In reviewing an allegation that a jury verdict is contrary to law, the verdict will be set aside only where it is against the evidence, where there is a total lack of evidence, or where it is contrary to uncontradicted evidence. Sutton v. Roth, Wehrly, Heiny, Inc., (1981) Ind.App., 418 N.E.2d 229, 232, trans. denied. This court will not reweigh evidence or resolve the credibility of witnesses. Riverside Insurance Co. v. Pedigo, (1982) Ind.App., 430 N.E.2d 796, 803. Rather, our inquiry is limited to determining whether the verdict is sustained by substantial evidence of probative value. Id. Further, this court will indulge every reasonable presumption in favor of the correctness of the jury's verdict. Illinois Central Gulf Railroad Co. v. Parks, (1979) Ind.App., 390 N.E.2d 1073, 1074, trans. denied. Where the evidence is susceptible to reasonably differing interpretations, the jury's verdict will not be disturbed.

In bringing a negligence action the burden of proving negligence is upon the plaintiff. Hi-Speed Auto Wash, Inc. v. Simeri, (1976) 169 Ind.App. 116, 119, 346 N.E.2d 607, 608. In order to prevail upon an allegation of negligence, the plaintiff's evidence must be sufficient to demonstrate the existence of all the requisite elements of the cause of action. Koroniotis v. LaPorte Transit, Inc., (1979) Ind.App., 397 N.E.2d 656, 659. One of those elements is a duty owed to the plaintiff by the defendant. Bowling v. Holdeman, (1980) Ind.App., 413 N.E.2d 1010, 1014; Koroniotis. Absent such a duty there can be no actionable negligence.

A duty of care, the breach of which will support a negligence action, may arise contractually. See Perry v. Northern Indiana Public Service Co., (1982) Ind.App., 433 N.E.2d 44, 47-48, trans. denied; Cummings v. Hoosier Marine Properties, Inc., (1977) 173 Ind.App. 372, 382-83, 363 N.E.2d 1266, 1273, trans. denied (1978); Jones v. Indianapolis Power & Light Co., (1973) 158 Ind.App. 676, 690, 304 N.E.2d 337, 346, trans. denied (1974). The extent of the duty owed, if any, is a matter of contractual interpretation. In determining whether a duty exists, this court will give effect to the intent of the parties as reflected by the language of the document. English Coal Co., Inc. v. Durcholz, (1981) Ind.App., 422 N.E.2d 302, 308, trans. denied. Where the contract affirmatively evinces an intent on the part of the parties to charge one party with a duty of care, actionable negligence may be predicated upon the contractual duty.

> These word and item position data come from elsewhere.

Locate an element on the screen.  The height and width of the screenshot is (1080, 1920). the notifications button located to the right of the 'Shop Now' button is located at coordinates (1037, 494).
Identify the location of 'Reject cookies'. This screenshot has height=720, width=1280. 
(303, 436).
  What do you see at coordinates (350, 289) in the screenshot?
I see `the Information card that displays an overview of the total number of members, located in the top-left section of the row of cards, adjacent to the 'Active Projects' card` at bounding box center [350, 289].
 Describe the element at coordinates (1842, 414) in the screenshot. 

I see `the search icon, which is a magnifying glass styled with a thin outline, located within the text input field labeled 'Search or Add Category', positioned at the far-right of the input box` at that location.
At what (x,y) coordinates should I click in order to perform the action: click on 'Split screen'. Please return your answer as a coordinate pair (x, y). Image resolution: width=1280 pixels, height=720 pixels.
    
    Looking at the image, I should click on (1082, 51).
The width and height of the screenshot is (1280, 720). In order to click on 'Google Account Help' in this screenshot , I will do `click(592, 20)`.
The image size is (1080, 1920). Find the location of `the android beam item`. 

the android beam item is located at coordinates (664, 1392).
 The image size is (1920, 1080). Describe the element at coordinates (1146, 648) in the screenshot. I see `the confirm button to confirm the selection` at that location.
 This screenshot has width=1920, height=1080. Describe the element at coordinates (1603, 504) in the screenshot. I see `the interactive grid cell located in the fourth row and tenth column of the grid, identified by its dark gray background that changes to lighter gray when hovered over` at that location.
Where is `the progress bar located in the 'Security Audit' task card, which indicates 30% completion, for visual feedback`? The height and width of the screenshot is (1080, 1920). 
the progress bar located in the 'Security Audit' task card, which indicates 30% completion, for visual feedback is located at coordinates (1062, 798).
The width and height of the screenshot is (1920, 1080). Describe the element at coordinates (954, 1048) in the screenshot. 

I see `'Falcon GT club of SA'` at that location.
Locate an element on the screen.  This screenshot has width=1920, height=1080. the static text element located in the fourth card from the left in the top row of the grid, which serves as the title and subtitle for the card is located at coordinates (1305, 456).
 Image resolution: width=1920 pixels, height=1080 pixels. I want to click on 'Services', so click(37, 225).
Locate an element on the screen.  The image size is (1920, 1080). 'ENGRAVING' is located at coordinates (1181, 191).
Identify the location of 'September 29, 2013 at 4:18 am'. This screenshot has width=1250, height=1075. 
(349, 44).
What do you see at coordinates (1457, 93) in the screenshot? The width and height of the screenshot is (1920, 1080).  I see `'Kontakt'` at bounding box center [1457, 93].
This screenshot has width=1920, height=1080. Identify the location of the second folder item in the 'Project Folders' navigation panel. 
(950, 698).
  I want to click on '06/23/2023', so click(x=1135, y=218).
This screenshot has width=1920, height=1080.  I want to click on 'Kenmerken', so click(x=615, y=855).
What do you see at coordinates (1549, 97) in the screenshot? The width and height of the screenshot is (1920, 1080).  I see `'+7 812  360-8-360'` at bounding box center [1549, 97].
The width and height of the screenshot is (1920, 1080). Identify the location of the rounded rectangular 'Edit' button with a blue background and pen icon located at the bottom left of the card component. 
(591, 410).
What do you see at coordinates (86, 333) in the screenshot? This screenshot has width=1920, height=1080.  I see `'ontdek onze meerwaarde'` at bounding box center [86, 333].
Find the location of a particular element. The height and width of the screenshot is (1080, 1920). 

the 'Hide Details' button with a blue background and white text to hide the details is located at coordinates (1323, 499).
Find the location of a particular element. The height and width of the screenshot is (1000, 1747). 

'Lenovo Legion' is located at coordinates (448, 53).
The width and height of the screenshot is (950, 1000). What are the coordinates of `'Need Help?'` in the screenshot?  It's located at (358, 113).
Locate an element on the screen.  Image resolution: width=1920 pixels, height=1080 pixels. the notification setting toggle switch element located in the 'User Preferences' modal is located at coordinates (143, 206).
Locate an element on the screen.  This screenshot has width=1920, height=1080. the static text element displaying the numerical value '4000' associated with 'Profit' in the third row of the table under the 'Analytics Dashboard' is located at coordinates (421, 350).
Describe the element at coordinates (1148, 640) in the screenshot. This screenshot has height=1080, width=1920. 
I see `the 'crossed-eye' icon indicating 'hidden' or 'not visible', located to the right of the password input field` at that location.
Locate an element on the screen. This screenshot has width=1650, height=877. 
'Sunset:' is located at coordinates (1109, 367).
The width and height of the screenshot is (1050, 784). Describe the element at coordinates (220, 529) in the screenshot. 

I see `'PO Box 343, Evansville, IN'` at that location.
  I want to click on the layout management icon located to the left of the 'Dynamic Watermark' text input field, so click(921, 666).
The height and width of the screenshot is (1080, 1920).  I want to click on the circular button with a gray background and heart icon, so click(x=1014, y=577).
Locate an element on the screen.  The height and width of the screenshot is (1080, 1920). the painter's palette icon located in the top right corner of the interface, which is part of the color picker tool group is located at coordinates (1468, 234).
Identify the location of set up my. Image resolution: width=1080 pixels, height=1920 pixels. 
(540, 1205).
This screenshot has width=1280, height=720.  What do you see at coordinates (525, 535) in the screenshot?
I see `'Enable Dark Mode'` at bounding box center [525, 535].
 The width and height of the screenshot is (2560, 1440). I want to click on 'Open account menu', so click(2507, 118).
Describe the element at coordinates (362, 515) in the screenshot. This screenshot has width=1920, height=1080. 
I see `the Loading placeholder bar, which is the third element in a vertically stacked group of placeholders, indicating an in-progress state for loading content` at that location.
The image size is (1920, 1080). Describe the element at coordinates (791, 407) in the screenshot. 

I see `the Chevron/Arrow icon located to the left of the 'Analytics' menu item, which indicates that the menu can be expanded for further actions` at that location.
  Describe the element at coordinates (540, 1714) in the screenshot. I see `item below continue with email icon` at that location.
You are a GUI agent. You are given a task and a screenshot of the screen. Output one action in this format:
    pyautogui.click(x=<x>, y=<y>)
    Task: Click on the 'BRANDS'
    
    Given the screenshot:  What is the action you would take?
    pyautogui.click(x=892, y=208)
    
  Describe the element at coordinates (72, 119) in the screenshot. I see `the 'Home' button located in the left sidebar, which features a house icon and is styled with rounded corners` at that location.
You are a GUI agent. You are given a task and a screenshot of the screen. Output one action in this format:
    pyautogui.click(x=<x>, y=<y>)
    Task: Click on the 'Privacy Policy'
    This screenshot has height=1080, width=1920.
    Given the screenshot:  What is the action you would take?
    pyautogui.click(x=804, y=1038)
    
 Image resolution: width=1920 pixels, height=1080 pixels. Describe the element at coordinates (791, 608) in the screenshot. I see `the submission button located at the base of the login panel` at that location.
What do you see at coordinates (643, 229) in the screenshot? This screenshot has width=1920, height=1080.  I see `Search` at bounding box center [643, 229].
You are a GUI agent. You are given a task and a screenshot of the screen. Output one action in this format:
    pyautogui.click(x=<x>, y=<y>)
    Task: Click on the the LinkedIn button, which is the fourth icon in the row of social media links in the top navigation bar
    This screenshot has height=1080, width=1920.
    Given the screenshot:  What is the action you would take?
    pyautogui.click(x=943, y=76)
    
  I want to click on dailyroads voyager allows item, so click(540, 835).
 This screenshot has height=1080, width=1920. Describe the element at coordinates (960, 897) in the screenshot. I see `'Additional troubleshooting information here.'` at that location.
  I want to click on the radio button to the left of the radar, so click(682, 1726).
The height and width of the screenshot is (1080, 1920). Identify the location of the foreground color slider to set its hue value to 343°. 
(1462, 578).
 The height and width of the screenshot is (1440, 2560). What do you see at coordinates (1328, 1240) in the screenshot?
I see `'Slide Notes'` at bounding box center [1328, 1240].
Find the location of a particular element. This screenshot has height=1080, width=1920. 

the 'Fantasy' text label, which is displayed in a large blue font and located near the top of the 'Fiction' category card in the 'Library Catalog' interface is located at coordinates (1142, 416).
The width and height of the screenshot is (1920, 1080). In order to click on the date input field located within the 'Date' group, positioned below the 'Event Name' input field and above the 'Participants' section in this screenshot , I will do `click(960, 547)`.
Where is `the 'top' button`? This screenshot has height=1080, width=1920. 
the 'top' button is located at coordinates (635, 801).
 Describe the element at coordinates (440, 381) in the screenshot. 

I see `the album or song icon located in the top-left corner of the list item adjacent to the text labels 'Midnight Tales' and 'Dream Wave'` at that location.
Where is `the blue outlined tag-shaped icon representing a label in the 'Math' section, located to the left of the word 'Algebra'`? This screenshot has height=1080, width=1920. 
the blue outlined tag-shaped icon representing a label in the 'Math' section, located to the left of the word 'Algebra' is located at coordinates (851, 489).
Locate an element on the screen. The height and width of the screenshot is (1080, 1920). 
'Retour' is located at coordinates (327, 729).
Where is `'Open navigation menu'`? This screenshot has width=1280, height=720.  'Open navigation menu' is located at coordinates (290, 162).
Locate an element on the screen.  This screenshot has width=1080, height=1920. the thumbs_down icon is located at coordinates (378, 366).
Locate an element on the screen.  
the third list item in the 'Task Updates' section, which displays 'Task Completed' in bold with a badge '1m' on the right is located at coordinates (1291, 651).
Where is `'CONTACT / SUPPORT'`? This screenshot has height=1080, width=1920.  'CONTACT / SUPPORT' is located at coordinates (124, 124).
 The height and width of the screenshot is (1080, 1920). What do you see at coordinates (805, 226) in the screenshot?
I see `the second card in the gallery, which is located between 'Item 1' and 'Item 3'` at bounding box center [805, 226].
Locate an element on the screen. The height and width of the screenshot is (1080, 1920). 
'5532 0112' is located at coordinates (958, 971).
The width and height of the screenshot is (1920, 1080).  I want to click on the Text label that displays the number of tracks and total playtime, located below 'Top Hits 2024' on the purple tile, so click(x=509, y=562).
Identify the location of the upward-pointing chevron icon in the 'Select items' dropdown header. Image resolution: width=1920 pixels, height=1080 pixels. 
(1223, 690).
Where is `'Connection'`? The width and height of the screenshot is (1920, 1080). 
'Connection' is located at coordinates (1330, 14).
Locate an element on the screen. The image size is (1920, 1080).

In the instant case, the general conditions of the contract unequivocally state that the contractors are to have the responsibility for project safety and the safety of their employees. 3 Wigginses do not dispute this. Rather, they argue that in negotiating certain contracts, Plan-Tec contractually accepted the duty to maintain safety on the project. We cannot agree.

Initially, the project was to have had a utility contractor who would do general work and also be responsible for safety considerations. 4 Taylor Brothers originally budgeted for the safety aspects of the job. However, these were written out of Taylor Brothers' contract. In fact, no contractor was ever designated as the utility contractor. Wigginses assert that the utility contractor's job was written into Plan-Tec's contract by virtue of the inclusion in Plan-Tec's contract of certain aspects of the utility contractor's job. 5 While Plan-Tec agreed to perform certain aspects of the utility contractor's job which were necessary to the completion of the project, it does not necessarily follow that Plan-Tec, therefore, agreed to perform all aspects of the utility contractor's job. Clearly, certain functions, such as temporary heat, drinking water and toilet facilities were necessary to enable the workers to bring the project to a successful conclusion. Plan-Tec, therefore, contractually accepted the responsibility for providing these services. However, in view of Plan-Tec's express disavowance of responsibility for safety considerations, the mere addition of some of the utility contractor's duties to its own is not sufficient to indicate that Plan-Tec contractually agreed to provide for on-the-job safety. Plan-Tec cannot be said to have contractually accepted a duty of care by which a negligence action may be supported.